If you’ve been dieting for a while and have tried various techniques like restricting food groups, starving yourself or eating only at certain times, and yet have had nothing work for you it might be time to stop. Maybe now it’s time to take a step back, look at what you’ve been doing wrong and improve from here on.

There are simple ways to set yourself up for success in dieting, but if you've been dieting long-term and aren't seeing results, it could be that you need to stop and evaluate your relationship with food.
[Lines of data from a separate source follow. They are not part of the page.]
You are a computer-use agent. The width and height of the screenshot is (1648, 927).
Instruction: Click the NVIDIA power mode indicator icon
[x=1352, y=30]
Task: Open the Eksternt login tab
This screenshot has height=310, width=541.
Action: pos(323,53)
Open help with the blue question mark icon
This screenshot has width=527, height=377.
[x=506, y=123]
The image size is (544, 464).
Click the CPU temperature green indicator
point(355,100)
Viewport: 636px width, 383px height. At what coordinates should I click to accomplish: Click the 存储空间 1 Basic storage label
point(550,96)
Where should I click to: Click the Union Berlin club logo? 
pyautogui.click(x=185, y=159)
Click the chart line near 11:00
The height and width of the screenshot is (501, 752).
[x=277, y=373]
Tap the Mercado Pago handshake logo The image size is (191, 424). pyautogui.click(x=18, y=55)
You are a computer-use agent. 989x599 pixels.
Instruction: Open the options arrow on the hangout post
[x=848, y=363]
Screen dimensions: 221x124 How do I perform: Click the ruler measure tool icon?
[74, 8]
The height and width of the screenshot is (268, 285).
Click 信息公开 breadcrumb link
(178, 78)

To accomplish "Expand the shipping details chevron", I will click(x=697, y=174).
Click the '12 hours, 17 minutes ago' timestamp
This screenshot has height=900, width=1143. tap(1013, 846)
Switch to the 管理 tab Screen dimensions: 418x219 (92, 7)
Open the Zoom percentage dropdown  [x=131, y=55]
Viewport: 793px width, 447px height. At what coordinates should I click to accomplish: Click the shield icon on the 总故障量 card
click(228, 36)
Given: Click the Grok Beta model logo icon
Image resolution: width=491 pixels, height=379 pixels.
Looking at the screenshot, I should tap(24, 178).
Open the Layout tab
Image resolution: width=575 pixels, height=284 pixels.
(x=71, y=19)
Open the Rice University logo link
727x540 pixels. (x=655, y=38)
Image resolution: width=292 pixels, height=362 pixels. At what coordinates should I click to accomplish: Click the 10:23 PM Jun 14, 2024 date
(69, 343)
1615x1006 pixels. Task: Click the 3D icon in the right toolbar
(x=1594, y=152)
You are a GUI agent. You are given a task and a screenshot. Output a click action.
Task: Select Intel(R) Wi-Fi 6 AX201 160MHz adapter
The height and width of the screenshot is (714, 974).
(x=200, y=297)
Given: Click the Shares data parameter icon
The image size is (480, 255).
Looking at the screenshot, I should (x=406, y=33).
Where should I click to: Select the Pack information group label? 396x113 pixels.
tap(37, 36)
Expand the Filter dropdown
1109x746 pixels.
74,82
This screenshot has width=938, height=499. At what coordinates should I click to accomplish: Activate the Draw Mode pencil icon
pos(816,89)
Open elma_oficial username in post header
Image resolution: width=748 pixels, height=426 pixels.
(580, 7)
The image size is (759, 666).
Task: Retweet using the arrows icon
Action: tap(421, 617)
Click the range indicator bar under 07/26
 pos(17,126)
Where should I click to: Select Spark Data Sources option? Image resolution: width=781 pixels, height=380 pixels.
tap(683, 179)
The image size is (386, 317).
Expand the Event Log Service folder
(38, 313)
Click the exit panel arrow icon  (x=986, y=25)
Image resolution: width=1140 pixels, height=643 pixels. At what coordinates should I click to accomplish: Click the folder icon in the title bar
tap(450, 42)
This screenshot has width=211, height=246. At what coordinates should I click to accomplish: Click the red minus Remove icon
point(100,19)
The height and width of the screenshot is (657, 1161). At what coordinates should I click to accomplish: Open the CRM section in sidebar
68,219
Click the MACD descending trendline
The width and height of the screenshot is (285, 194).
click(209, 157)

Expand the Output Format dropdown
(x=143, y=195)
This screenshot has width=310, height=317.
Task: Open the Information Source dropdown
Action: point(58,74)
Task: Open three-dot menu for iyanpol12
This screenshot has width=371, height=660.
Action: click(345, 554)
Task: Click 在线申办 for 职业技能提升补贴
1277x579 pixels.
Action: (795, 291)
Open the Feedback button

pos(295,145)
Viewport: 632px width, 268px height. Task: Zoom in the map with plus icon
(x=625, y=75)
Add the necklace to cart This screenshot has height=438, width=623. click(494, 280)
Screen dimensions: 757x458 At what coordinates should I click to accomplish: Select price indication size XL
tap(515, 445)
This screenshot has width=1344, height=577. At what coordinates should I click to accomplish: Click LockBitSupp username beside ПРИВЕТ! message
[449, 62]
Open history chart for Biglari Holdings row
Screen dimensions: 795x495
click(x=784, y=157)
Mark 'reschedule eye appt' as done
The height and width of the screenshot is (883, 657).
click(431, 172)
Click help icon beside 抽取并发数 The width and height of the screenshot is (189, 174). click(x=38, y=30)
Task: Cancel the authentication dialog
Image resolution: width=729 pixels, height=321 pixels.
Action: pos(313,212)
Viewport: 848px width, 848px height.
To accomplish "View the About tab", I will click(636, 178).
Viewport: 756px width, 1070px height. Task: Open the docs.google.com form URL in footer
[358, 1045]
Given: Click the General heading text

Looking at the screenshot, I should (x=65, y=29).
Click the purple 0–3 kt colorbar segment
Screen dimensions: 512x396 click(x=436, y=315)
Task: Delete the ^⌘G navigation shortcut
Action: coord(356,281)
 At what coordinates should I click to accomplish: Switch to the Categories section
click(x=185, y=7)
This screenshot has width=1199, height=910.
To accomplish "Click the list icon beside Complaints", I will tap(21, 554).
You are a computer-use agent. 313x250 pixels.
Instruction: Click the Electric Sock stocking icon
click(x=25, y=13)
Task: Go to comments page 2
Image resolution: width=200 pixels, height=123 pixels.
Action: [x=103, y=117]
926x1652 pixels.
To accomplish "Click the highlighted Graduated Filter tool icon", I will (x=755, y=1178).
A nutrition coach can help you change your understanding and set you up for success in the long-term.


Diet close to your maintenance

Cutting calories drastically can be detrimental to your overall goals, and while you might see results initially, often these taper off if you've dropped unsustainably.

James advises against setting unrealistic calorie goals, mainly due to the fact that your efforts go to waste eventually and causes a major drop in motivation. “What everyone tends to do straight away is say, ‘I’m going to hit 1,200 calories for a while’. But where they go wrong is that they don’t understand that energy in equals energy out.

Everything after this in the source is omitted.